- **What the task asks**: Output exactly the lines below from the one containing "Where should I" to the last line, both included. Omit pictures.

++++++++

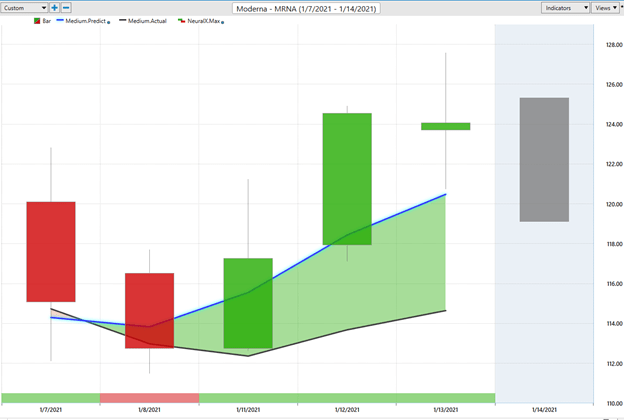Expand the Views dropdown

click(606, 7)
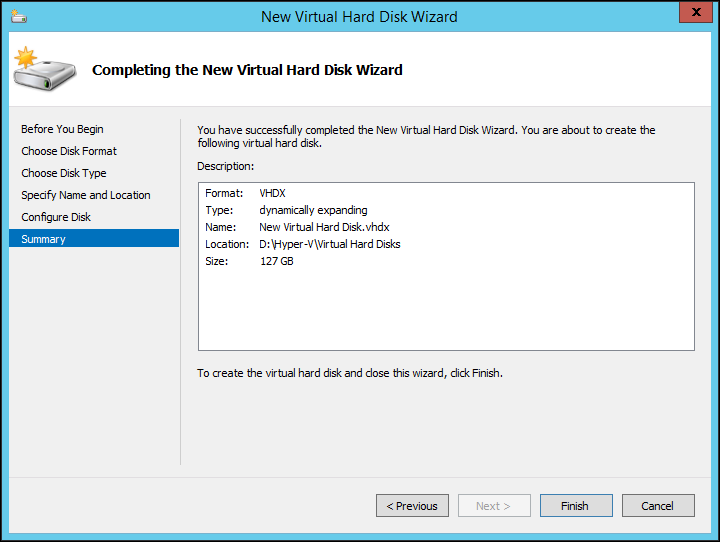This screenshot has height=542, width=720.
Task: Select the Summary step in sidebar
Action: pos(44,239)
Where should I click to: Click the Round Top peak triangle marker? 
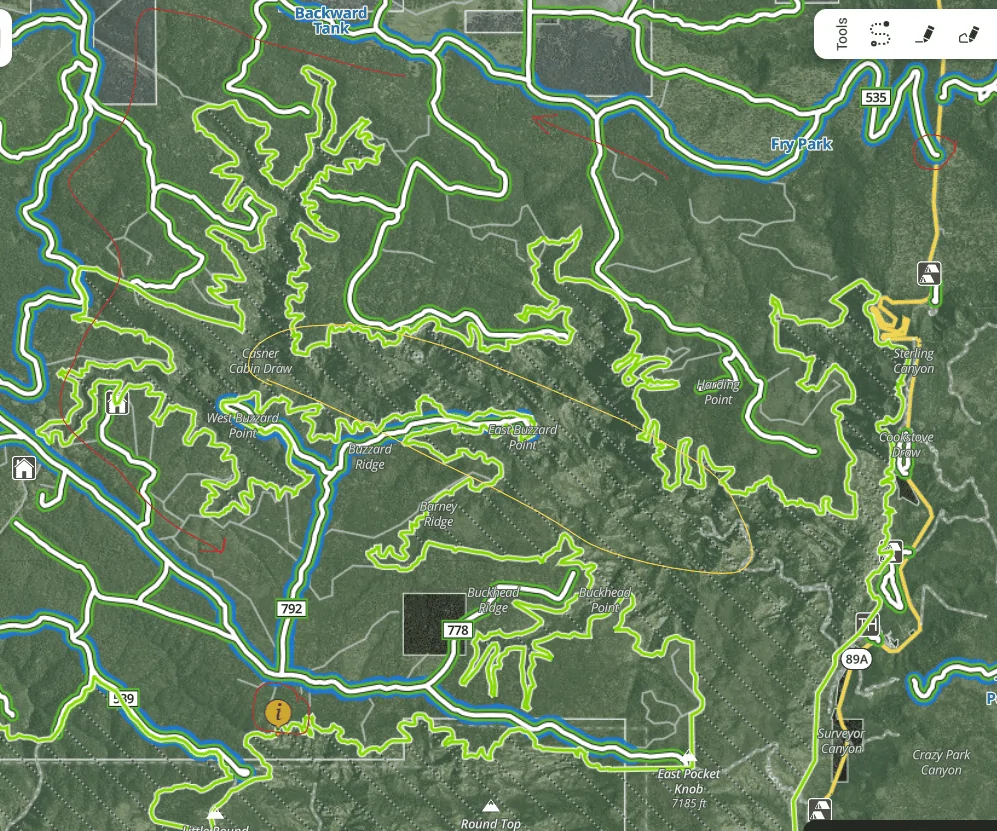coord(490,806)
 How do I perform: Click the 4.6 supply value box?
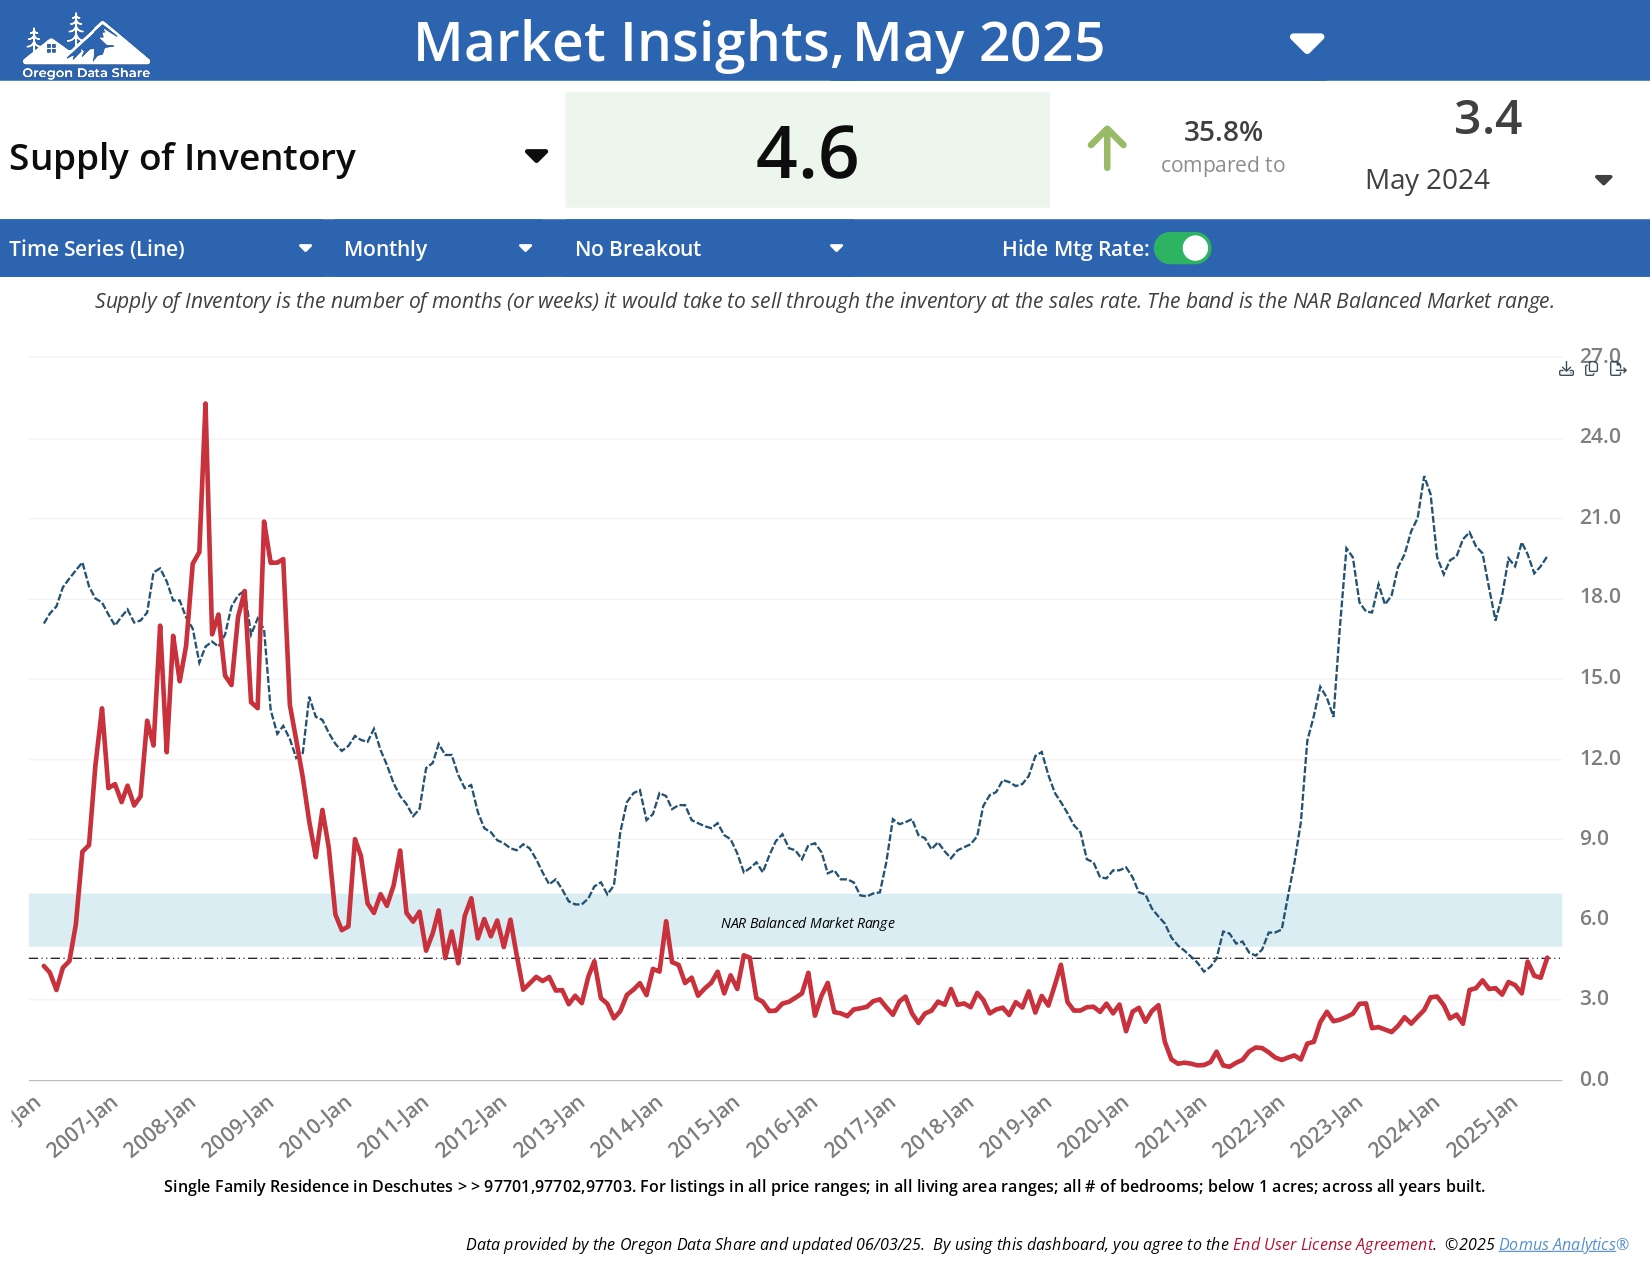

++++++++

- **Answer section**:
Where should I click to: Click the Round Top peak triangle marker? 
coord(490,806)
 How do I perform: Click the 4.6 supply value box?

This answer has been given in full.